Serkan
Eylül kollarımdan çıkıp gülümseyerek kafasını salladı. Sonrasında kollarını bana dayayıp kafasını göğsüme yasladığında tüm gücünü benden aldığını hissettim. Bu benim omzuma daha fazla sorumluluk yüklüyordu. Kendimi gerçekten minik ailemin direği gibi hissediyordum.Eylül: Serkan, arada gelir miyiz buraya? Kalmasak da olur. Değişiklik olur, havamız değişir..
Serkan: tabii ki. Başka yerlere de gideriz, haftasonlarını farklı şekillerde geçirebiliriz. Bir çok seçenek var, yeter ki iste.
Eylül: sen biz yokken haftasonları neler yapardın?
Serkan: pek bir şey değil. Genelde çalışıyordum
Eylül: sıkıcı değil mi? Haftaiçi iş, haftasonu iş...
Serkan: biraz işkolik olduğum doğru. Ama tek başıma yapılacak pek bir şey de yok ki Eylül. Çapkın olsam tabii ki haftasonlarım dolu dolu geçerdi, ya da bir sevgilim olsaydı. Ama işte bizimkilerle kampa falan gitmeyeceksek genelde evde oluyordum.
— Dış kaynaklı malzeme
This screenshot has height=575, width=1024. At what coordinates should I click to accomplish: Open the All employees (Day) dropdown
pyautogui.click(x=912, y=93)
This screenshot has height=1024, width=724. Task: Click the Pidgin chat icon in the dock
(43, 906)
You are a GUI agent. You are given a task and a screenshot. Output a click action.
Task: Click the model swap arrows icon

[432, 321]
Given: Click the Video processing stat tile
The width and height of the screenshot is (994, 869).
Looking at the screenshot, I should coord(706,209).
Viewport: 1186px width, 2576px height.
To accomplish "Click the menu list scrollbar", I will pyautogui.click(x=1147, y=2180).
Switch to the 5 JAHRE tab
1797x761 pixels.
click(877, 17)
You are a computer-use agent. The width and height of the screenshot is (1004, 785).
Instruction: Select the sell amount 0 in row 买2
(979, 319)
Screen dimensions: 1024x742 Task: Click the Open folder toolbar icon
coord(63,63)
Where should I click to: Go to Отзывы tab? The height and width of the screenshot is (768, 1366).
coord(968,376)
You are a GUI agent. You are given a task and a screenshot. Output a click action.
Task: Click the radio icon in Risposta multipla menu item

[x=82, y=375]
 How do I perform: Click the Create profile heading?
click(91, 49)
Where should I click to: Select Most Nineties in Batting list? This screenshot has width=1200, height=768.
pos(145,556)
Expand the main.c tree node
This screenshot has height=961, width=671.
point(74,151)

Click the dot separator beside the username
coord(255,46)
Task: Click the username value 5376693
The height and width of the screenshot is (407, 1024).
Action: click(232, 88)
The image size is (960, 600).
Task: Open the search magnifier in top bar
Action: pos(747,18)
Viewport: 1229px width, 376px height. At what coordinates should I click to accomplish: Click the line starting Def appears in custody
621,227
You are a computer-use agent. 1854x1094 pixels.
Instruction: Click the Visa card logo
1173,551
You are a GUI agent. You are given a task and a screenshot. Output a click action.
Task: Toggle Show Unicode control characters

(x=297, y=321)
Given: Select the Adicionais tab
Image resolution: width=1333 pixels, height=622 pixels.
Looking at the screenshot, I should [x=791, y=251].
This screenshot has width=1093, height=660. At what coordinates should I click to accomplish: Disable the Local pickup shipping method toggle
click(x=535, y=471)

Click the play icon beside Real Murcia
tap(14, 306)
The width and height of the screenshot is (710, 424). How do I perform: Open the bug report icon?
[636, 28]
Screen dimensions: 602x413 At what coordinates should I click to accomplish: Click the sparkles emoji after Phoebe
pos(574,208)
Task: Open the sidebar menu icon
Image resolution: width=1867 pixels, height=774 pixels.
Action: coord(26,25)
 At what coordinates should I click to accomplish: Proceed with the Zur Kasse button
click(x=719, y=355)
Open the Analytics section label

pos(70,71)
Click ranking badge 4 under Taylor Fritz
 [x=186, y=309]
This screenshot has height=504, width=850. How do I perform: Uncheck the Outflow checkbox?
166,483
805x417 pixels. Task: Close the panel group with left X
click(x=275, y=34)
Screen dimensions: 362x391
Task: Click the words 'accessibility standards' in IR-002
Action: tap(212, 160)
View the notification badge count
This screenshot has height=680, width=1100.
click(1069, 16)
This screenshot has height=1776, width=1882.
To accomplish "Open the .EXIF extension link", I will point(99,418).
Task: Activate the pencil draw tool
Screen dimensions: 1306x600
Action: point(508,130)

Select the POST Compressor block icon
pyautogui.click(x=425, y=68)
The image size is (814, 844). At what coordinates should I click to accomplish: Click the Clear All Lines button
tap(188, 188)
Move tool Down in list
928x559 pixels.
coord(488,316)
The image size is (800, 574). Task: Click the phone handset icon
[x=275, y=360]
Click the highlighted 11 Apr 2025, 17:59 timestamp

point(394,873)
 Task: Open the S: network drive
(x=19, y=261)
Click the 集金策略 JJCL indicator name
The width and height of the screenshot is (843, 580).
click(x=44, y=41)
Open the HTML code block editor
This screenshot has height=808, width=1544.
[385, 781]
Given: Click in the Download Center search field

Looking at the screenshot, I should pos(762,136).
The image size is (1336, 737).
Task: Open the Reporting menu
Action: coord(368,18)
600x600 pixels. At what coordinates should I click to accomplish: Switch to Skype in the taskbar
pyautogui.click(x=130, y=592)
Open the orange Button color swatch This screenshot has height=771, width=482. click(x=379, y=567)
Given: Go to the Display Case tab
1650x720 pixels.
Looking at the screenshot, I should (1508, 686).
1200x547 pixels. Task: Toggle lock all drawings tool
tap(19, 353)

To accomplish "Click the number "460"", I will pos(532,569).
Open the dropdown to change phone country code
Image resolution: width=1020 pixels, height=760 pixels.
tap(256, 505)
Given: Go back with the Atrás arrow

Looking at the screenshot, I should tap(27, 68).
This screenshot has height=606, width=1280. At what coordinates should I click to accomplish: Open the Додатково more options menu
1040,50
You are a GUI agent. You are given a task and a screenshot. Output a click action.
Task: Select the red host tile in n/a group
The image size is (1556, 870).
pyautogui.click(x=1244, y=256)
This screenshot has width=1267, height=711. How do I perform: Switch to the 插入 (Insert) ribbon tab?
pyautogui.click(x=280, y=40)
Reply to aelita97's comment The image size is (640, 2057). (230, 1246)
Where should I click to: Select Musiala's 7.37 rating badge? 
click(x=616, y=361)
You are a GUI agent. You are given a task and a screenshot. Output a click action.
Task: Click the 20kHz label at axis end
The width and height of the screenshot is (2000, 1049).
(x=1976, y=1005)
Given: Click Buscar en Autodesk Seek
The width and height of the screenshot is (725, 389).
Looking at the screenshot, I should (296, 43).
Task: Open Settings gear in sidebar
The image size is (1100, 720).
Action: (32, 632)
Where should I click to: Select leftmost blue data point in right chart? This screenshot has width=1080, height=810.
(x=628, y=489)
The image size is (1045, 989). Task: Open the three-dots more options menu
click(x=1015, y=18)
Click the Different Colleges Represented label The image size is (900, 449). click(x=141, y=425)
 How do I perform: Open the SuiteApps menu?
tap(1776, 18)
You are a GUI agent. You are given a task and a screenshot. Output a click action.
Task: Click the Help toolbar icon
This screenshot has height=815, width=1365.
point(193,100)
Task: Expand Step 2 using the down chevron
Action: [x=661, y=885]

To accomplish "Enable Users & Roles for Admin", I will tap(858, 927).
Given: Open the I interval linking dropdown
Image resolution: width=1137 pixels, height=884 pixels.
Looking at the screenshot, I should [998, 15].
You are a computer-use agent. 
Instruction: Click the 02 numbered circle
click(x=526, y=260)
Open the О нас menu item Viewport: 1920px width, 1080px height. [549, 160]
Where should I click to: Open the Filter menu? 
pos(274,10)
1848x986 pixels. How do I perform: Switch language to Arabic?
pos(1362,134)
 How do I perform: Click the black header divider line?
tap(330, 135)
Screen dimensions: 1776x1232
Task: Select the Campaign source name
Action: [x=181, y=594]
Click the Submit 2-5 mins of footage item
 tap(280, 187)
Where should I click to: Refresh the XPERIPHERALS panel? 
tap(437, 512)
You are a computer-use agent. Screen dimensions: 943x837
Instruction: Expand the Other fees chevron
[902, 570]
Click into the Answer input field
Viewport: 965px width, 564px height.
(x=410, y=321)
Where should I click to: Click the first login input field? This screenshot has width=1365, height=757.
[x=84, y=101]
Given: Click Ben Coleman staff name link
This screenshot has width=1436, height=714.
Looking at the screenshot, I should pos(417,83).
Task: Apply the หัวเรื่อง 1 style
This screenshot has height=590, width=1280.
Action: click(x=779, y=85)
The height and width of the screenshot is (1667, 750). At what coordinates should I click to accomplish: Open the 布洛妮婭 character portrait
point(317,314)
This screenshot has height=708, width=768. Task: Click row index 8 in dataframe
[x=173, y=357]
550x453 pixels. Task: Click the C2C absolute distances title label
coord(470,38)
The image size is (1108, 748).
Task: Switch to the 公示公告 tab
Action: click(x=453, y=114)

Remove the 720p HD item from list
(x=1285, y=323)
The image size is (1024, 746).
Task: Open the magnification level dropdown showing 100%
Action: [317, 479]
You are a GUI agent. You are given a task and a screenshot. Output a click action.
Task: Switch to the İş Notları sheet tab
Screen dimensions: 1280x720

Ya işle ilgileniyor ya da kitap okuyordum. Ama bana iyi gelen bu değilmiş bunu farkettim. Kendime vakit ayırmam gerekiyormuş, zihnimi dinlendirmem...
Eylül: bizimle uğraşmak hoşuna gidiyor galiba
Serkan: sizinle olmak hoşuma gidiyor
Eylül: kelime oyunları... ikisi de aynı şey işte
Güldüm...
Serkan : haftasonlarımın sizinle dolu olması çok güzel, inan bana.. bak, şimdi kollarımdasın, daha güzel bir gün düşünemiyorum
Eylül: ben de... dedim ya, burası iyi geldi bana. Hem de çok iyi. Keşke işlerimiz olmasa da hiç gitmesek, dönmesek eve...
Serkan: sen iyi misin? Bir şeylerden kaçmak istiyor gibisin.
Eylül: belki de. Ama neyden kaçtığımı ben de bilmiyorum. Tek istediğim böyle kalmak.
Serkan: belki de kendini bana bu kadar açtığın için pişmanlık duyuyorsundur.
Eylül: hayır! Kesinlikle hayır! Aramızdakinden çok memnunum. Sadece dediğim gibi, onu içimde tamamen bitirmem gerekiyor. Keşke bu kadar düşünmeseydim bunu, o kızlardan olsaydım keşke, erkeklerle kendilerini çok rahat hisseden kızlardan. O zaman iki gün yaş tutar sonra hayatıma bakardım. Aylar geçti ama bazen hâlâ düşünüyorum. Ya da geçen geceki gibi rüyama giriyor.
Serkan: ki bu çok normal...
Eylül: öyle mi?
Serkan: öyle tabii. Benim rüyama hiç girmedi mi sanıyorsun?
Eylül: nasıl görüyorsun mesela?
Serkan: pek net değil. Ama rüyalarım daha çok kendimle hesaplaşma gibi. Ali, ona ihanet ettiğimi söyleyip duruyor işte.
Eylül: sen de öyle mi düşünüyorsun?
Serkan: uzun zamandır değil. O hayattayken aklımdan bunlar geçiyor olsaydı ve ben de bu fırsatı değerlendirmiş olsaydım evet, ama sonradan oldu. Bunu kendime anlatıp ikna olduktan sonra aştım bunları...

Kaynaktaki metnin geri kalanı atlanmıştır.